3. Number of Experts Used to Establish Ground Truth for the Test Set and Qualifications
Not applicable. No specific test set was created for this device where expert ground truth was established. The effectiveness claims are based on prior clinical experience with a substantially equivalent device and existing scientific literature on the general class of devices.
4. Adjudication Method for the Test Set
Not applicable, as no dedicated test set was used for this 510(k) submission.
5. If a Multi-Reader Multi-Case (MRMC) Comparative Effectiveness Study was done
No. This submission does not describe an MRMC comparative effectiveness study, as it is centered on substantial equivalence rather than a new clinical trial comparing human readers with and without AI assistance. This device is a physical medical device, not an AI/software device that would involve human readers.

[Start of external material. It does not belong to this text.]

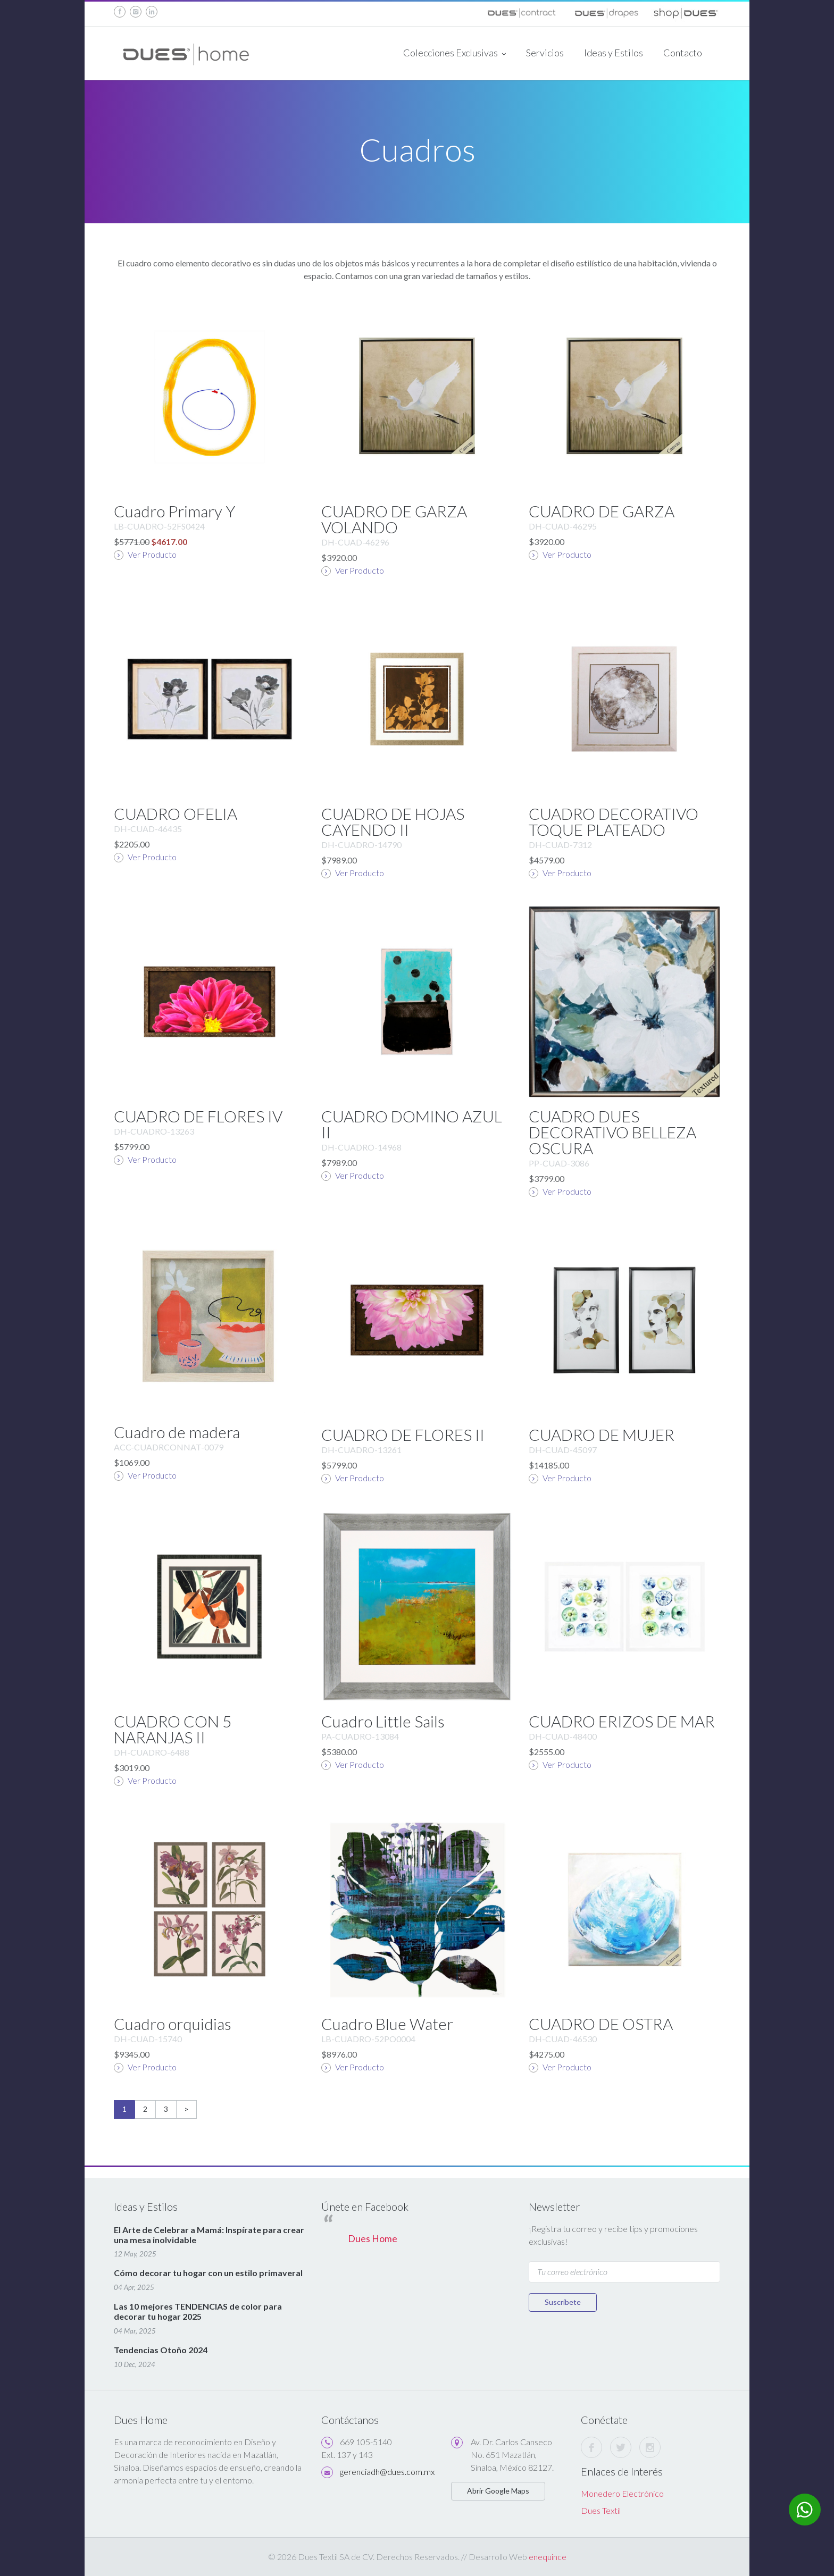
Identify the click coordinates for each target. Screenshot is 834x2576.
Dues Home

6. If a Standalone (algorithm only without human-in-the-loop performance) was done
Not applicable. This is a physical cranial orthosis, not an algorithm or AI device.
7. The Type of Ground Truth Used
The "ground truth" for the effectiveness claims cited comes from:
- Clinical outcomes data: From the past 9 years of treating over 2,340 children with the predicate device, implying observed improvement in cranial shape.

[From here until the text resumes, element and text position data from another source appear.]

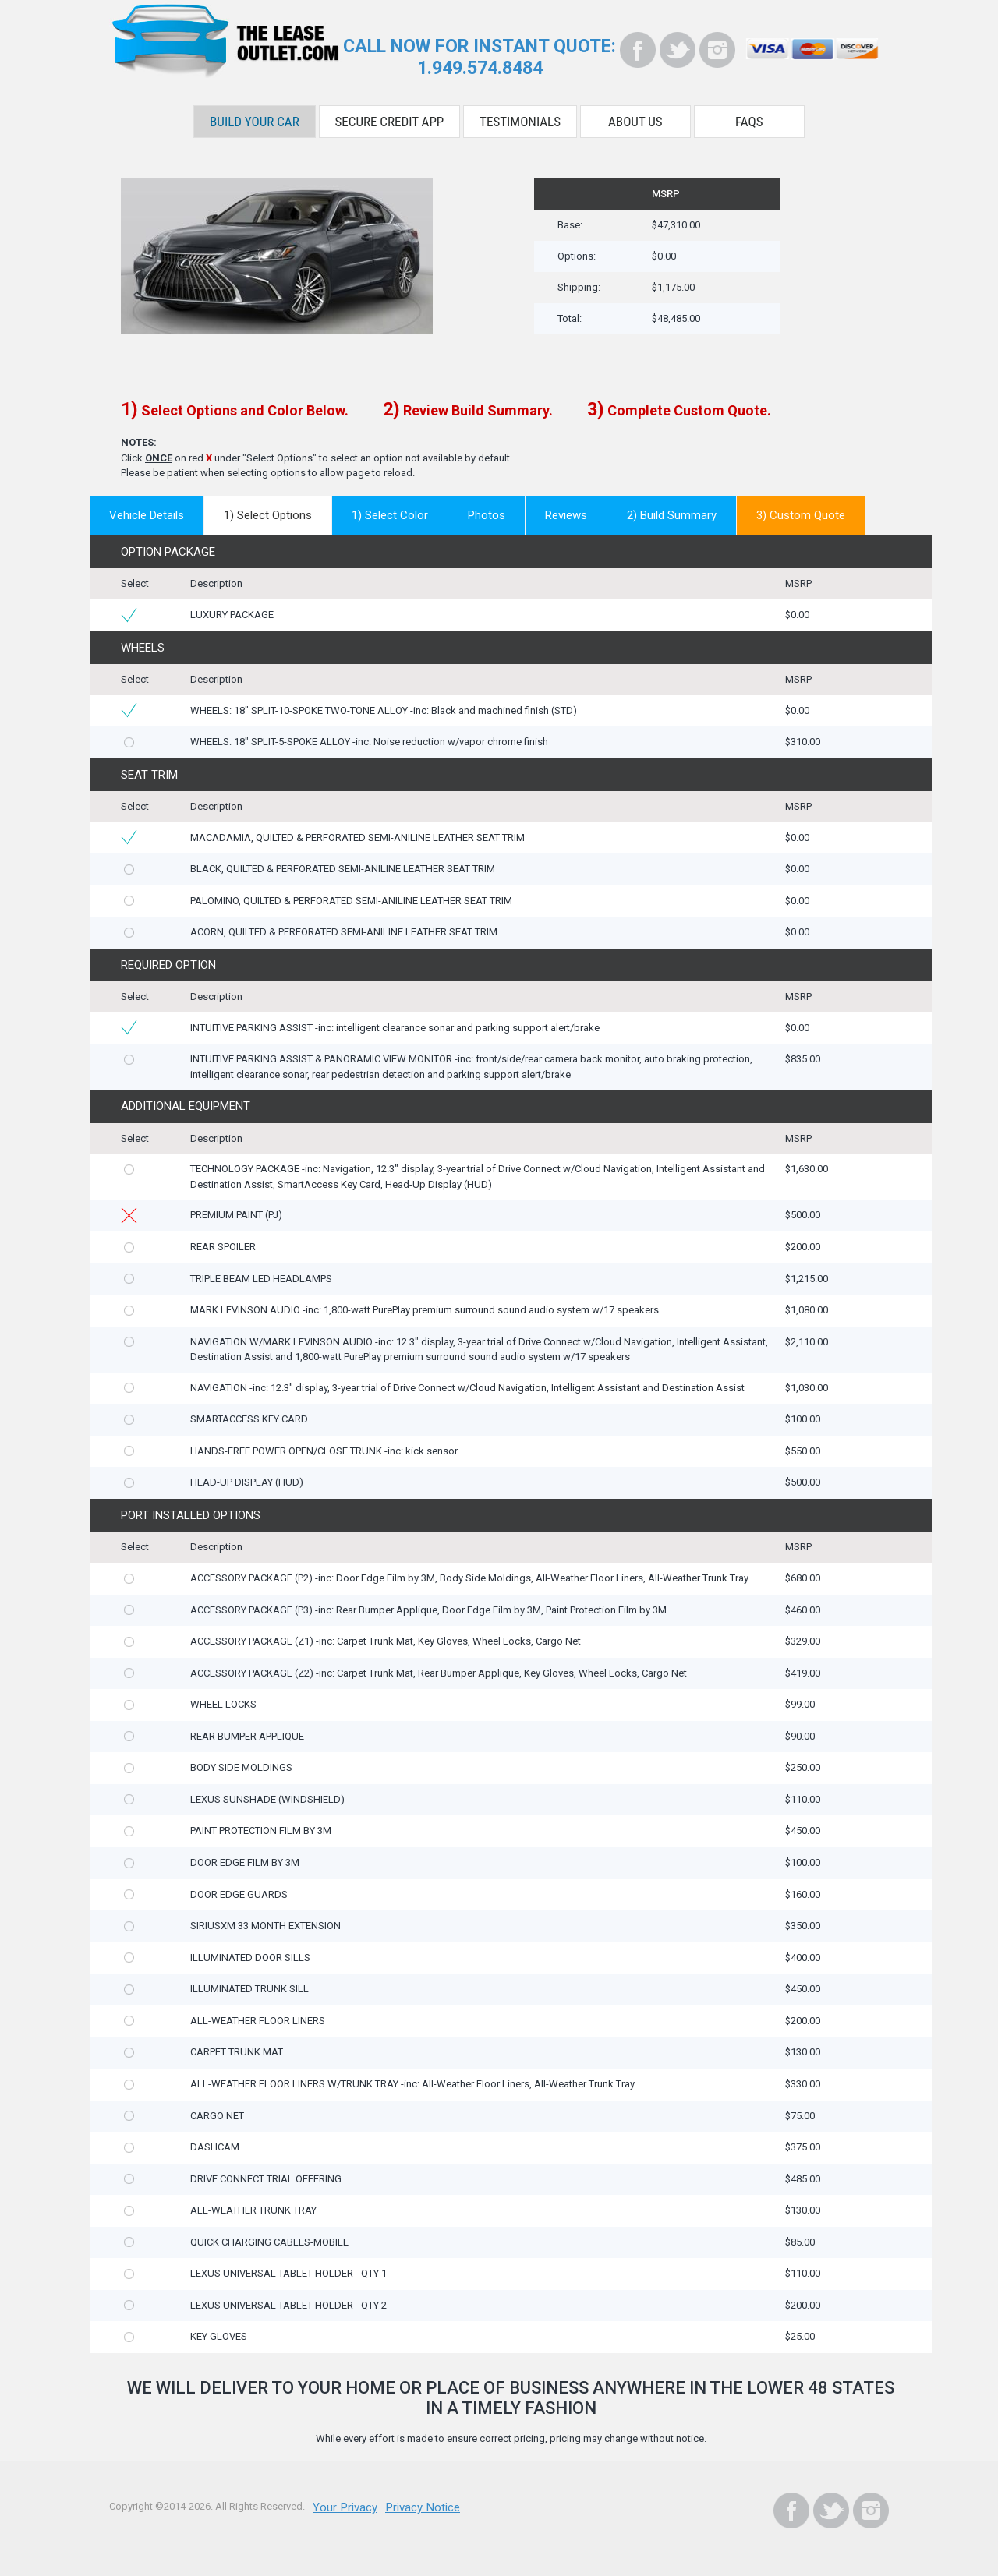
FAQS (749, 115)
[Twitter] (677, 50)
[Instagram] (717, 50)
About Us (635, 115)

- Published clinical studies: Which documented "complete or near complete correction of asymmetry" based on measurements or assessments of infants' head shapes over time (e.g., Littlefield et al. 1998 study). This would typically involve clinical assessment and anthropometric measurements by medical professionals.

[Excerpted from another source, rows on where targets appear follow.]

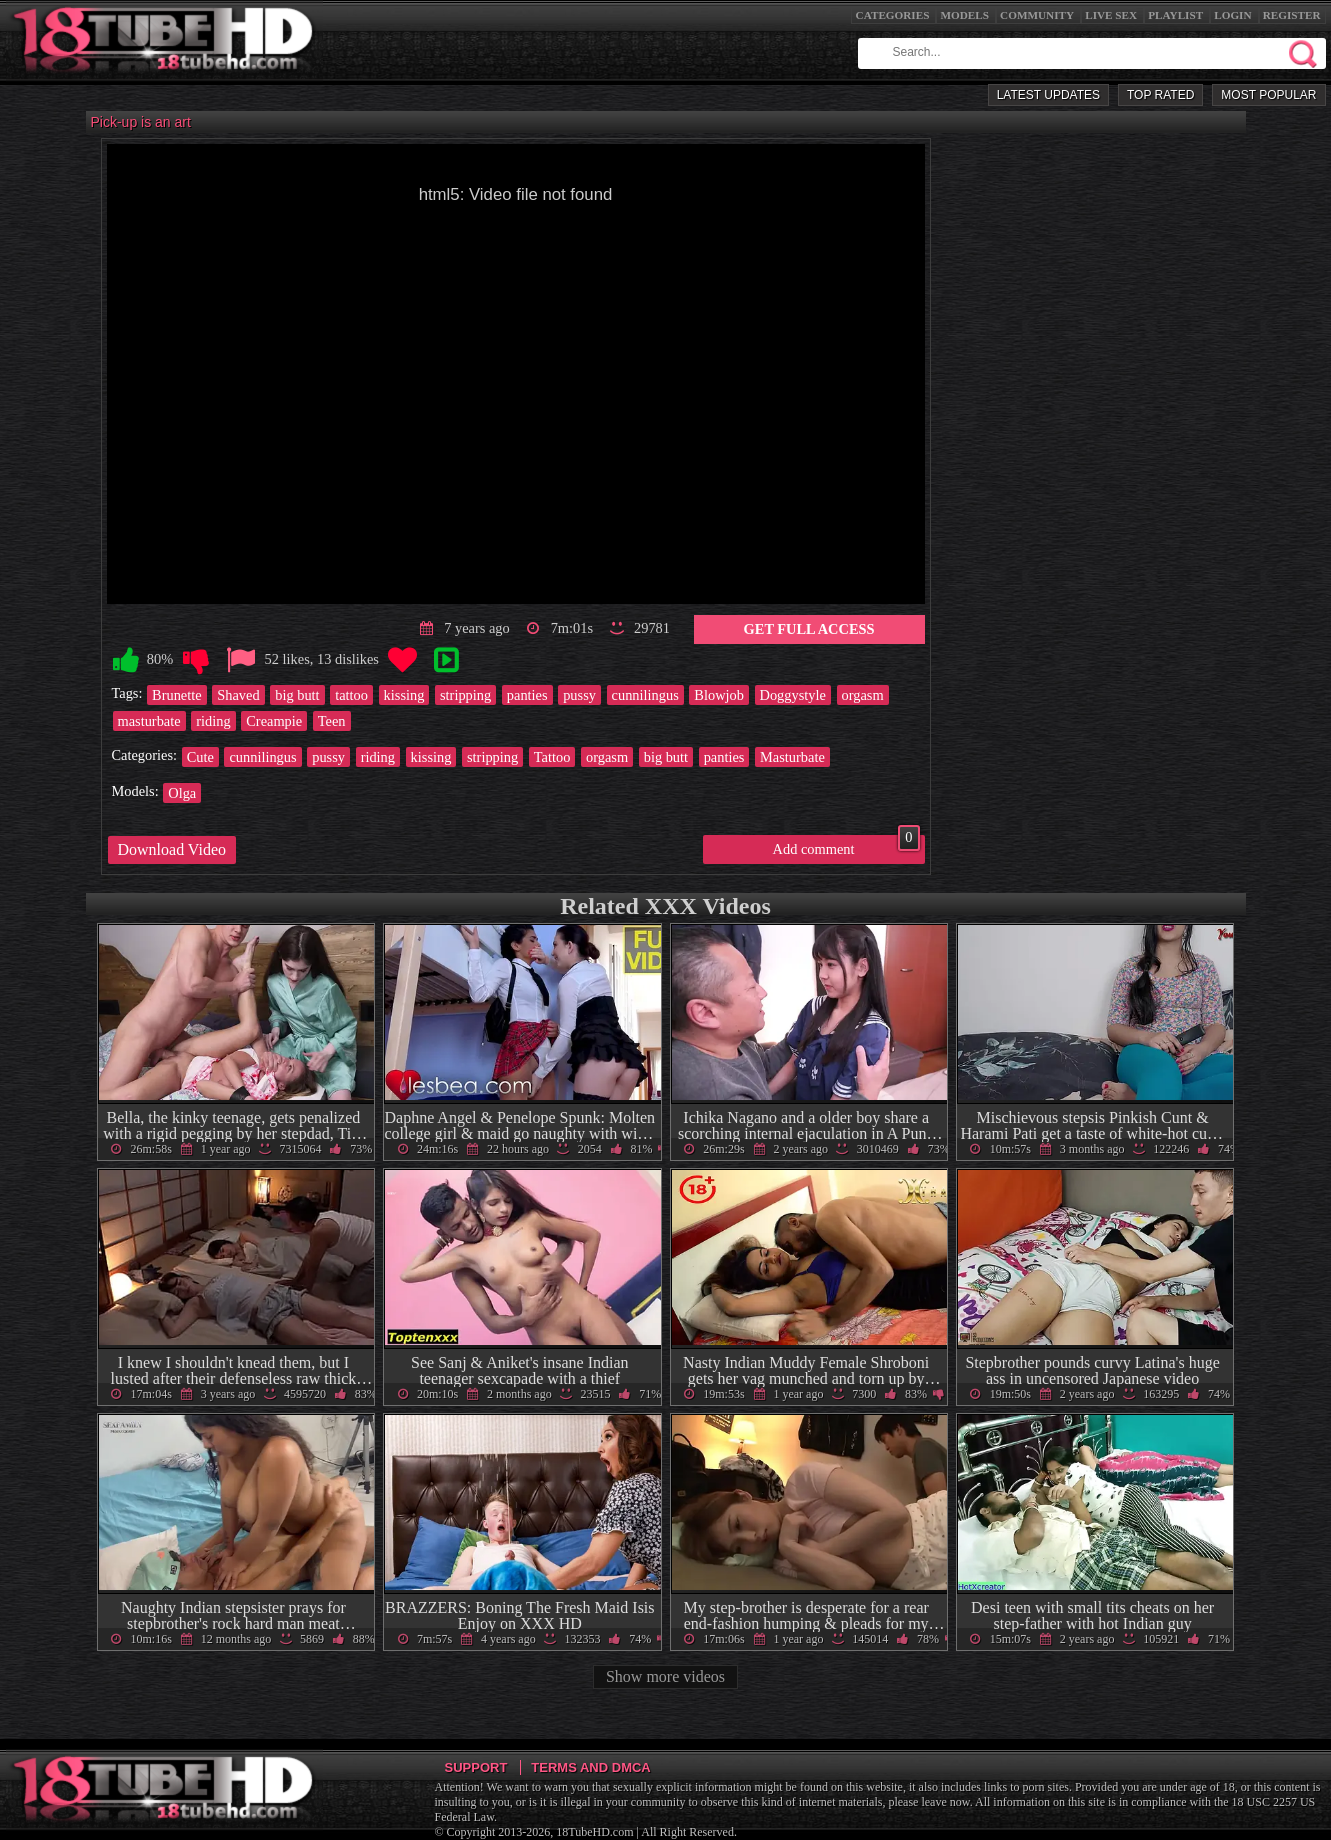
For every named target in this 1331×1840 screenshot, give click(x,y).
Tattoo (552, 757)
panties (527, 695)
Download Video (172, 849)
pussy (579, 695)
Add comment (846, 846)
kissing (404, 695)
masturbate (149, 721)
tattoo (351, 695)
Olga (182, 793)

8. The Sample Size for the Training Set
Not applicable. This is not an AI/ML device that requires a training set. If interpreted as the "experience" pool for the predicate device, it would be "over 2,340 children" and "more than 750 infants" from the cited studies.
9. How the Ground Truth for the Training Set Was Established
Not applicable, as there is no training set in the context of an AI/ML device. For the clinical experience and studies cited, the "ground truth" (i.e., whether the treatment was effective) was established through clinical observation, anthropometric measurements, and follow-up assessments by medical professionals involved in the treatment of positional plagiocephaly.